[Task to complete]:
All lines from the one that contains "Image resolution: width=1568" through the close of the entries below are to be repeated exactly, without any pictures.

[Opening Data for processing section]

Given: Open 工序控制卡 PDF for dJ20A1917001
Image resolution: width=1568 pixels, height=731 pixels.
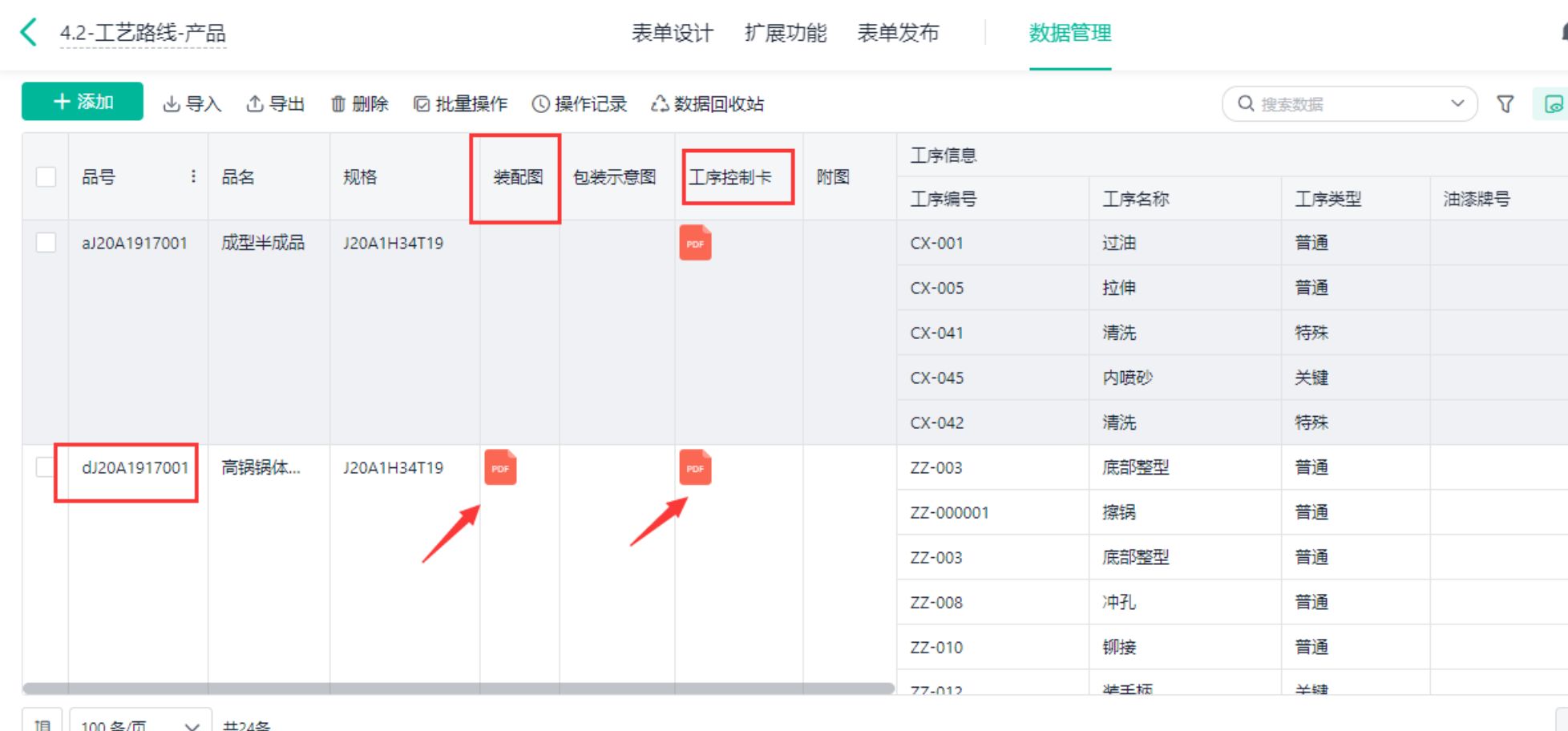Looking at the screenshot, I should click(695, 468).
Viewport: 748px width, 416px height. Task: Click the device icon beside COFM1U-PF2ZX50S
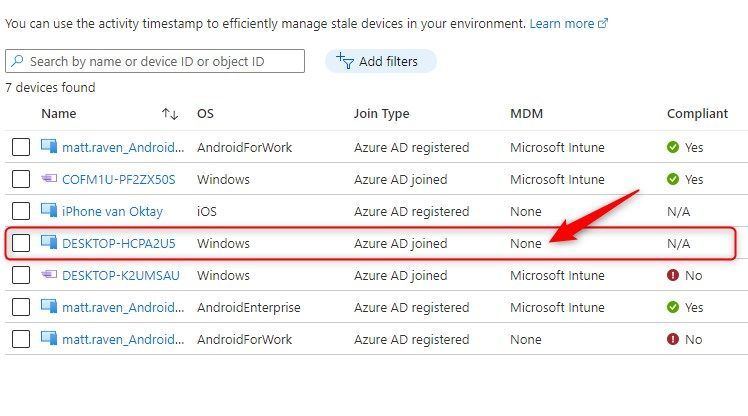point(49,179)
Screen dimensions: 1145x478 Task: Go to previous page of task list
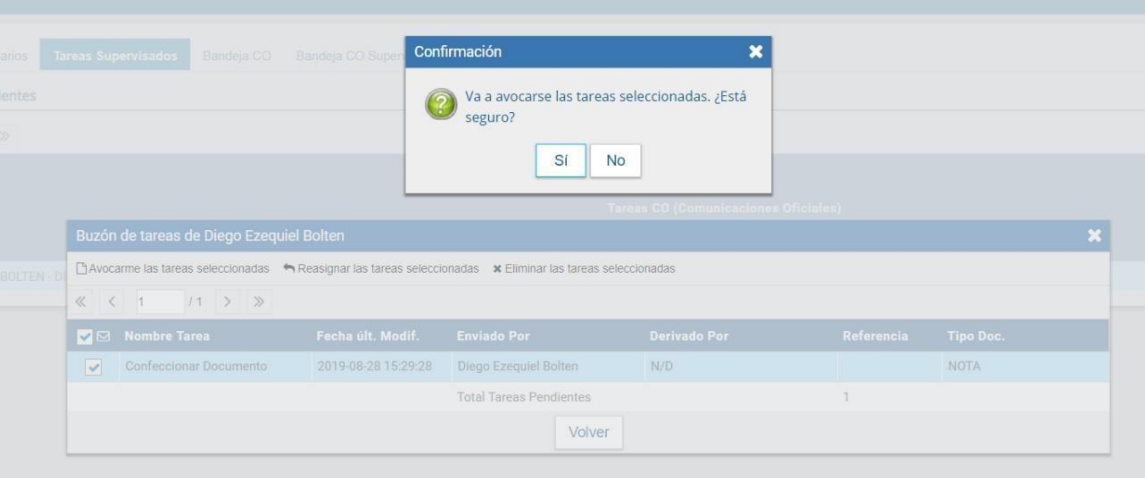(112, 301)
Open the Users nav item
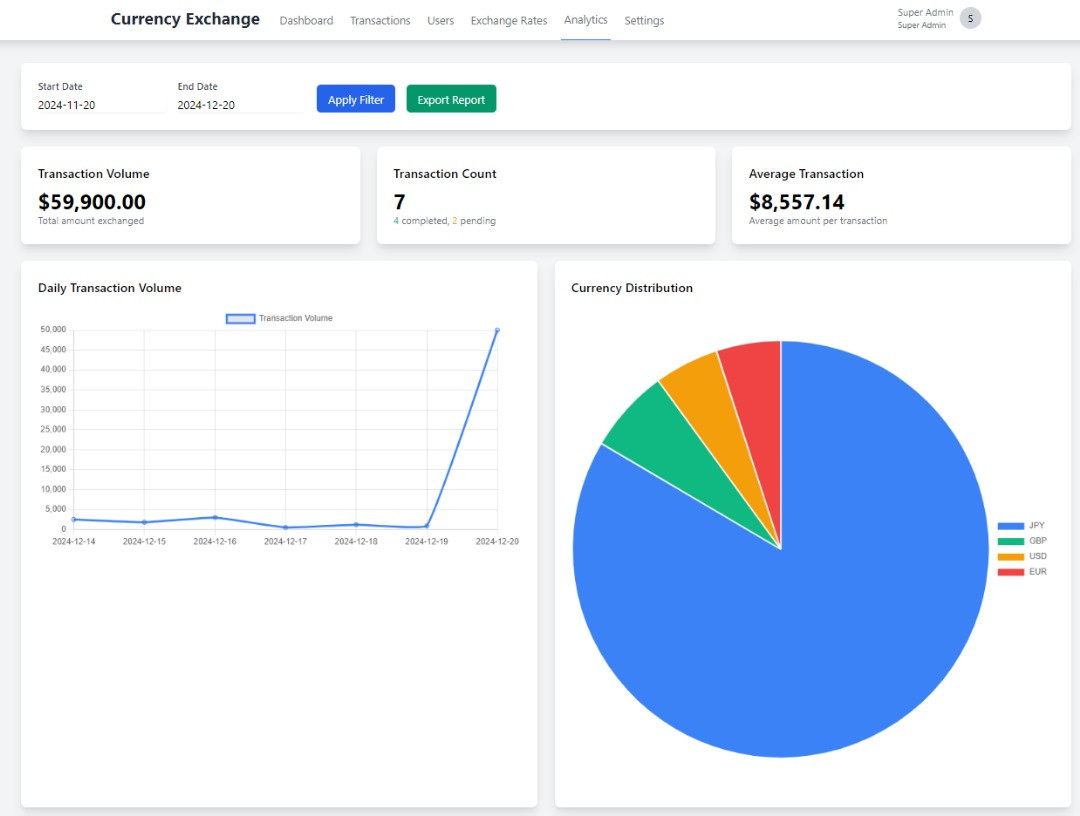1080x816 pixels. click(440, 20)
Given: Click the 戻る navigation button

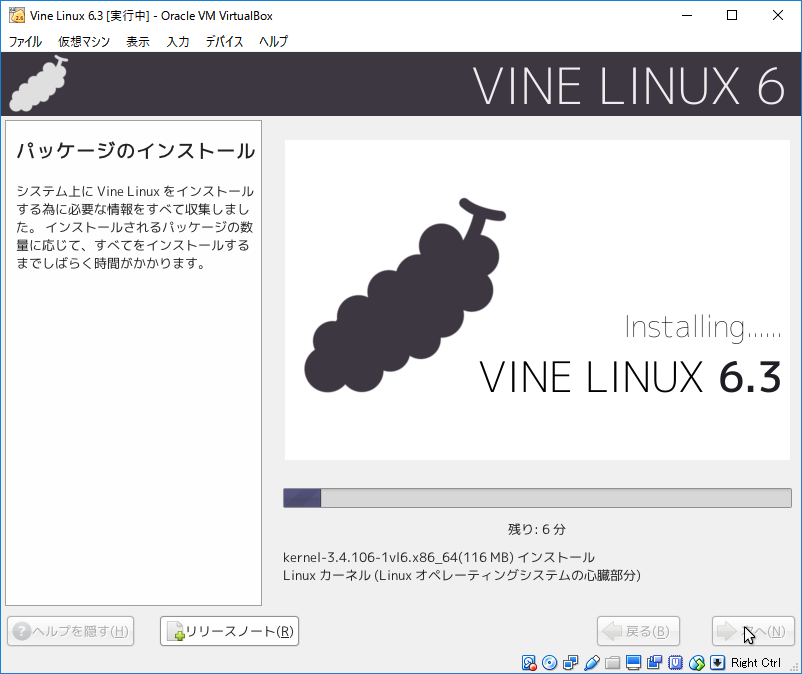Looking at the screenshot, I should point(638,631).
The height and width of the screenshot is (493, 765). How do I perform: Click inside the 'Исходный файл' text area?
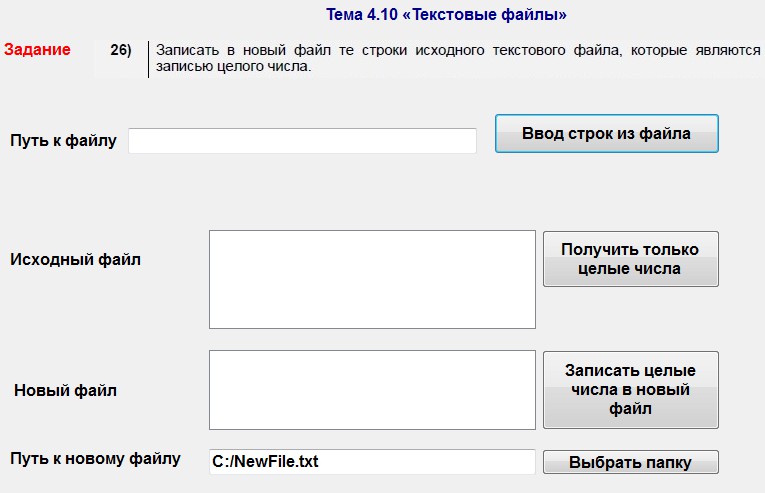372,279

[Closing Data for processing section]

[Answer area]:
Image resolution: width=1568 pixels, height=731 pixels.
Looking at the screenshot, I should click(695, 468).
Viewport: 748px width, 416px height. Task: Click the device icon beside COFM1U-PF2ZX50S
point(49,179)
Screen dimensions: 1145x478 Task: Go to previous page of task list
(112, 301)
Open the Users nav item
1080x816 pixels. click(440, 20)
Given: Click the 戻る navigation button

Looking at the screenshot, I should point(638,631).
The height and width of the screenshot is (493, 765). How do I perform: Click inside the 'Исходный файл' text area?
372,279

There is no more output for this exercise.